O assunto veio à baila com a publicação, no sábado (15/5), no suplemento cultural Confabulario, do jornalão mexicano El Universal, de fragmentos dos dois livros – além do texto de outro inimigo incansável, o escritor cubano radicado no México Eliseo Alberto. E para fechar a edição em grande estilo, Confabulario publica quatro poemas inéditos do poeta e jornalista Raúl Rivero, em alguma época bardo favorito do sistema, condenado no ano passado a 20 anos de prisão sob a acusação de ter cometido, por suas abertas críticas à falta de liberdade de expressão no país, ‘delito intencional e consumado de atos contra a independência ou a integridade territorial do Estado’.
‘Era a asma’
A julgar pela contundente e minuciosa denúncia sobre a construção dos alicerces do regime cubano, ou seja, como Castro erigiu e consolidou seu poder ao longo de 45 anos, incluindo ‘seu primeiro assassinato’ e outras ‘passagens misteriosas’ de sua vida, o livro de Fuentes pinta como best-seller garantido nos próximos meses, sobretudo pelo currículo teoricamente insuspeito do autor: aos 61 anos, hoje exilado nos Estados Unidos, ele foi, nos tempos primevos da Revolução, um dos intelectuais queridinhos da corte, amigo íntimo dos irmãos Castro Ruz, Fidel e Raúl, e colaborador da dupla em várias ‘operações secretas’.

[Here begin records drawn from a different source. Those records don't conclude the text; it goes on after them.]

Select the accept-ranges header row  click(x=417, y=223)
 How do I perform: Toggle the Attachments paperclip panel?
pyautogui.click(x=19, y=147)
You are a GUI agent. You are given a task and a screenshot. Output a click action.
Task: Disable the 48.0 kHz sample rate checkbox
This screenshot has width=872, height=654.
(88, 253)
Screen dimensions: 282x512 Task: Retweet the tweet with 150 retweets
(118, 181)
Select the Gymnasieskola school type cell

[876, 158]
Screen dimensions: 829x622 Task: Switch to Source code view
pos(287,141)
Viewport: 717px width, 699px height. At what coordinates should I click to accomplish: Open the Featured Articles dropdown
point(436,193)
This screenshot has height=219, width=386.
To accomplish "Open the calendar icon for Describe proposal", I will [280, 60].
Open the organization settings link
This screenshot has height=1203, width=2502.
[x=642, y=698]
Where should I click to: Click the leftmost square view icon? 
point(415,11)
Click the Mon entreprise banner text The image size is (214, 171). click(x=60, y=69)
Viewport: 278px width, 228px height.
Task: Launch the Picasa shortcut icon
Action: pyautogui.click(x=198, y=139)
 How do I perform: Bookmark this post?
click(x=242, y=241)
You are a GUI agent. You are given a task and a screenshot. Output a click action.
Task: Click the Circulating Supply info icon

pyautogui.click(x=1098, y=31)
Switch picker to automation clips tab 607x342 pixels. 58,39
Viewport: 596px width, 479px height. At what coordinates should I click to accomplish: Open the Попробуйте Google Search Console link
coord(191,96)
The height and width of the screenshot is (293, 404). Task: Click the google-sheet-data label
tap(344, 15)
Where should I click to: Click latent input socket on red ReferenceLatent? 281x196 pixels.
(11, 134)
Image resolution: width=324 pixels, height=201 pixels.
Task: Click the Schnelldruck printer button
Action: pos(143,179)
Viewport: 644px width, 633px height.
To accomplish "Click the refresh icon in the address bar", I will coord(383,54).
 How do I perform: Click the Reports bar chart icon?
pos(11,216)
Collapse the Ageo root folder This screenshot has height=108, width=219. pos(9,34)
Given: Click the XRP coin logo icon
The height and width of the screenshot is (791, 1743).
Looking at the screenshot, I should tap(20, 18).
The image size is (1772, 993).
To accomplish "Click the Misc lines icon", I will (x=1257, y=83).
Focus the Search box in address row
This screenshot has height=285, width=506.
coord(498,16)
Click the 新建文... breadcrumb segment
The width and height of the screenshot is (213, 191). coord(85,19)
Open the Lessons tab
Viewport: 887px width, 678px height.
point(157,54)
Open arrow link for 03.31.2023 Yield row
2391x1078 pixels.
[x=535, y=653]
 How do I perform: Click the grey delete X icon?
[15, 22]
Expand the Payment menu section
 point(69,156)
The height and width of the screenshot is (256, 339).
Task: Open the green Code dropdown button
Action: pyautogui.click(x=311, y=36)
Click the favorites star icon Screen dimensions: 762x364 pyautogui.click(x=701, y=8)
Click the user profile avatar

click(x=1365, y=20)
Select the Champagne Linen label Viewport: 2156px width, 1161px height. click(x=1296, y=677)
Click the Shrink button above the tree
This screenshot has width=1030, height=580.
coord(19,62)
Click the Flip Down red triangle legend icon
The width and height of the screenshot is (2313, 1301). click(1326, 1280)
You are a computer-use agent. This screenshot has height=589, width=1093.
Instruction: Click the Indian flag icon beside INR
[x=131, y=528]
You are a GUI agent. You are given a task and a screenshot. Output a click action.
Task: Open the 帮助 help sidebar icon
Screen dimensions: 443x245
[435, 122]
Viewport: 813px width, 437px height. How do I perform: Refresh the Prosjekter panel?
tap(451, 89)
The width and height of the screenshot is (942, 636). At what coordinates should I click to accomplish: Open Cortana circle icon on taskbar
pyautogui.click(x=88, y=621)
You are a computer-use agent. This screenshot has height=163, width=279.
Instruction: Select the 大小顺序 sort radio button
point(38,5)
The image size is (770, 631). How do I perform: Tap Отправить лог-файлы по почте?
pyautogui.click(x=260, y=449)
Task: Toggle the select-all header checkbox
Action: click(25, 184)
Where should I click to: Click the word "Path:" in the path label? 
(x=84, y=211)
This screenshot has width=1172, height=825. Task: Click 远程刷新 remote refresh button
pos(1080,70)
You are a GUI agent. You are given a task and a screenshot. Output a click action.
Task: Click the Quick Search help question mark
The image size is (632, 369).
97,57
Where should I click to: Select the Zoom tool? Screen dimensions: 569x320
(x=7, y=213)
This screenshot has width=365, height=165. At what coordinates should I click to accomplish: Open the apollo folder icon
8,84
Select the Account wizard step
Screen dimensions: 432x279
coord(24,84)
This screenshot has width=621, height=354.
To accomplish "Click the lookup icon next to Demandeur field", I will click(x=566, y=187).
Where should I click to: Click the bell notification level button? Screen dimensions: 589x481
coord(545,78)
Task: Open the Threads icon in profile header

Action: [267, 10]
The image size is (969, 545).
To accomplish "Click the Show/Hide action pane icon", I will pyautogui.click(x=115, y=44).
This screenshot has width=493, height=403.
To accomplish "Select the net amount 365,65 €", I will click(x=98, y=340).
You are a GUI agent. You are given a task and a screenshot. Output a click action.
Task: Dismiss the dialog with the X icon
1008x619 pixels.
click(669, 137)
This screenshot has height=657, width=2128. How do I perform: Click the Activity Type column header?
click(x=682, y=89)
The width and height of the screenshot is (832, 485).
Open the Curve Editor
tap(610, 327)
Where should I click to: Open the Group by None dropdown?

De fato, seria a partir de 1968 que Fuentes (qualificado por Gabriel García Márquez como ‘o único grande escritor que não escreve’, preferindo dedicar-se de corpo e alma ao jornalismo puro, a reportagem) entraria na lista dos menos cotados do regime ao publicar um livro, Condenados del Condado, que o fez cair em desgraça junto ao exército revolucionário. E, à época, só não foi além de uma prisão domiciliar porque o amigo ‘Raulito’ o salvou na última hora. Mas o estrago já estava feito: havia virado persona non grata ao sistema.
Daí para a frente, mesmo portando no peito a ‘Medalha da Cultura Nacional’, Fuentes foi se afundando, indefeso, numa rede de intrigas, suspeitas, ameaças e prisões, até que, em 1994, graças a pressões internacionais, recebeu permissão para deixar o país, levado então pelas mãos do próprio García Márquez. A única coisa que ele diz agora, em seu exílio americano, é que escreveu o livro por ‘puro tédio, por não ter nada novo para fazer’.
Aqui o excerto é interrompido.